By Kim Stanley Robinson


Red Mars contains many examples of science altering nature. Since we're a part of nature, we guess that means human beings are significantly altered by these futuristic technologies as well. But it's not by radioactive spiders or freak gamma ray accidents. These genes are altered on purpose.

Designer Genes

With filigree pockets and everything. Okay, bad joke, but actually not far from the truth. Just like designers stitching together the perfect pair of denim, the scientists on Mars learn to stitch together human DNA, designing new humans as a result.

The most prominent example of this in the novel is the gerontological treatment. Pioneered by Vlad and Ursula, this genetic therapy strengthens DNA by an "auto-repair genomic library" that "will replace the broken strands" of DNA (5.6.25). While it doesn't prevent death, it does significantly prolong the life of anybody who takes the treatment. While we don't want to go into spoiler territory, it's only the first of many such DNA-altering treatments to be incorporated into the Mars trilogy.

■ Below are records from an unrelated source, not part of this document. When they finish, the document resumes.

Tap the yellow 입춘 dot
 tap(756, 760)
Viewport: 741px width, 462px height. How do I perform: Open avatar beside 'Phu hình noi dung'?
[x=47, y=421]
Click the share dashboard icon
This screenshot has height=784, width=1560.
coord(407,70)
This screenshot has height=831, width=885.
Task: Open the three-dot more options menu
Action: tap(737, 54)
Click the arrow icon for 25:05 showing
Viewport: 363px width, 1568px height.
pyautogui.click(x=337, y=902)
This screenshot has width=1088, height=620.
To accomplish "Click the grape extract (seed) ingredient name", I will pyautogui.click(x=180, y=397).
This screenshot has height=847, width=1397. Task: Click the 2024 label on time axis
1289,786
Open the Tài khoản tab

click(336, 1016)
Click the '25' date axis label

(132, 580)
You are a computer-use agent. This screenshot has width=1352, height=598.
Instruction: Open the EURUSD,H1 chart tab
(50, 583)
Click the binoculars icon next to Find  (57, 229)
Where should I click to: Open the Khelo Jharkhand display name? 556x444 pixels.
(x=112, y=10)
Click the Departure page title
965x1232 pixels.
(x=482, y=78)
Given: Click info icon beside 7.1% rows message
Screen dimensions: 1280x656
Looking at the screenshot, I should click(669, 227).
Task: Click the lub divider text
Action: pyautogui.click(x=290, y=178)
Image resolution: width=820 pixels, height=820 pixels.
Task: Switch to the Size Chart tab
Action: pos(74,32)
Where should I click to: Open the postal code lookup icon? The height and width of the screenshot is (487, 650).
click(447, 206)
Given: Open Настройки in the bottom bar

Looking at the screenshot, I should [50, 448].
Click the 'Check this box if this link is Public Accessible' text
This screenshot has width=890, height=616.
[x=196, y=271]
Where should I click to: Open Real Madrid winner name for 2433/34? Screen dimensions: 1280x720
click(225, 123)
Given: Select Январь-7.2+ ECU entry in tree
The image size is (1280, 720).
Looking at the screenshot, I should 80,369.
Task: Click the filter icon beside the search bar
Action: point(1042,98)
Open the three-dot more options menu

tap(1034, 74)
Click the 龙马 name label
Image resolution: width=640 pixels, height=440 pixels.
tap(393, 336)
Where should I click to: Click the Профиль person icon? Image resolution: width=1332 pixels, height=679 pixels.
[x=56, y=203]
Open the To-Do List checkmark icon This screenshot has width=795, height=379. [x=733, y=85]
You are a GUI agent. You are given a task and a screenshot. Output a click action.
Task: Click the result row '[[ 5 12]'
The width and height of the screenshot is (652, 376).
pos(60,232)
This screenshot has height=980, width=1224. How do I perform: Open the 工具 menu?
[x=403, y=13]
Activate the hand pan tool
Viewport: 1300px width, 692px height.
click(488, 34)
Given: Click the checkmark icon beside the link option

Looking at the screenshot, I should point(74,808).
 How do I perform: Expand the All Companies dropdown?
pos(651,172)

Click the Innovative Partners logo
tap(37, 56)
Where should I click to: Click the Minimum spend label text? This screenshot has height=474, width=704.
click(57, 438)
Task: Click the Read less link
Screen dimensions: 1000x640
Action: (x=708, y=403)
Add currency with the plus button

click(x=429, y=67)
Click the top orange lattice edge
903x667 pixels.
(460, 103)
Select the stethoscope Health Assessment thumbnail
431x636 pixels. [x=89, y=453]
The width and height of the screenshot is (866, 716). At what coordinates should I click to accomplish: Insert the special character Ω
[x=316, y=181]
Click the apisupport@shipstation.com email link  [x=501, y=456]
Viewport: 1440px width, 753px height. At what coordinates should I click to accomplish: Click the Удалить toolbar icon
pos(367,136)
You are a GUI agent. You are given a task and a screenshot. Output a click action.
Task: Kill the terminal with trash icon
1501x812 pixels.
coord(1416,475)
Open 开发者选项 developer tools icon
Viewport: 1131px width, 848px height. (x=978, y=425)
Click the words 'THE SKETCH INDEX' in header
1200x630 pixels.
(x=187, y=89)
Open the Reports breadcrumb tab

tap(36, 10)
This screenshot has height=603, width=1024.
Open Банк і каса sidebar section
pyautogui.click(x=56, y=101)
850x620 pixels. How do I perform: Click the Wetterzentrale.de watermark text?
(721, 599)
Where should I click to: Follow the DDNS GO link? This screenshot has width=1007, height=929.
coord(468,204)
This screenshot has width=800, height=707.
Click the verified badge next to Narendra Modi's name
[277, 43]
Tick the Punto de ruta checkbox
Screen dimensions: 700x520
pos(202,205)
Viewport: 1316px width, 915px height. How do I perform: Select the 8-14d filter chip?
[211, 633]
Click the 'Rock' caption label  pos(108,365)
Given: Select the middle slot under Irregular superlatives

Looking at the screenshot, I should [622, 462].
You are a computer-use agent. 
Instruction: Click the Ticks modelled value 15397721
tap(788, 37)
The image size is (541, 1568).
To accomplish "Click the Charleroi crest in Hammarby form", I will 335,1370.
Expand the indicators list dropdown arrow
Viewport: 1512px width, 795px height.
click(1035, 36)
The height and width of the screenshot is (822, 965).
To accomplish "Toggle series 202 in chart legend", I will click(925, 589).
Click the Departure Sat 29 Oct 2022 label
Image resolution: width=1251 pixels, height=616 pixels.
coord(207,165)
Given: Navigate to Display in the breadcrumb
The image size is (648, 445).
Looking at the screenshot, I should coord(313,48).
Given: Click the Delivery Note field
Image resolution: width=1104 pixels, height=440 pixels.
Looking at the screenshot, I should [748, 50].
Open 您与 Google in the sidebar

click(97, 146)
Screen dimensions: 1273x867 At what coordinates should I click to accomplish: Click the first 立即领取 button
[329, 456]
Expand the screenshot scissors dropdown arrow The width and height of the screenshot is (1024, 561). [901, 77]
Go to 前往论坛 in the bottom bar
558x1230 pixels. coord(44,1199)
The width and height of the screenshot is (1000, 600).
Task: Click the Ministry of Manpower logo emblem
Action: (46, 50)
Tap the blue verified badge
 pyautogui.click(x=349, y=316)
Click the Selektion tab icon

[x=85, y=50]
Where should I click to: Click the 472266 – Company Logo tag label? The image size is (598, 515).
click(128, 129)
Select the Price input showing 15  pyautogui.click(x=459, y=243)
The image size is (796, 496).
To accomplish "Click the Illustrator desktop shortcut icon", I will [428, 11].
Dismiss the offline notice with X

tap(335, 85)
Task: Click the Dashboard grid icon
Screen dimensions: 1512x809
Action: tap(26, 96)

The symbolism is pretty obvious here: science and its advancements will make human life significantly better. Then again, Robinson isn't the type of author to give us the easy answer, now is he?

The treatment will strengthen humanity and the human genome. As Arkady points out, it gives human beings the ability to look at the world and think, "Why not make this [place] more rational?" (5.9.10). But this ideal comes with the warning that it can only happen if society is ready for it and has the room for the scientific advancement to actually help.

Not sure what we're talking about? Consider this: when the longevity therapy is made known to the wider world, it causes distress. If the treatment only goes to the rich, then the poor will revolt—but if it goes to everyone, overpopulation will get the better of Earth (5.9.102). Either way, humanity is not ready for it, but there it is all the same.

The Heart of the Matter

Genetic imagery expands beyond just humans, too. When John visits Phobos, he looks down at Mars and:

Suddenly it looked to John like a great orange cell, or embryo, or egg. Chromosomes whipping about under a mottled orange shell. A new creature waiting to be born, genetically engineered for sure; and they were the engineers, still working on what kind of creature it would be. (5.9.43)

In rewriting human genes, Martian scientists are attempting to make humanity better. But as this passage suggests, the environment is just as important in the cause of bettering ourselves. The Mars colonists have the power to alter both, but the question is: what will they create with their powers? In what we call the Spock choice, will they help the many or the few?

Although the answers may be up in the air, we can say this at least: in Red Mars, genes and environment are equally important in determining who we are and what we will become.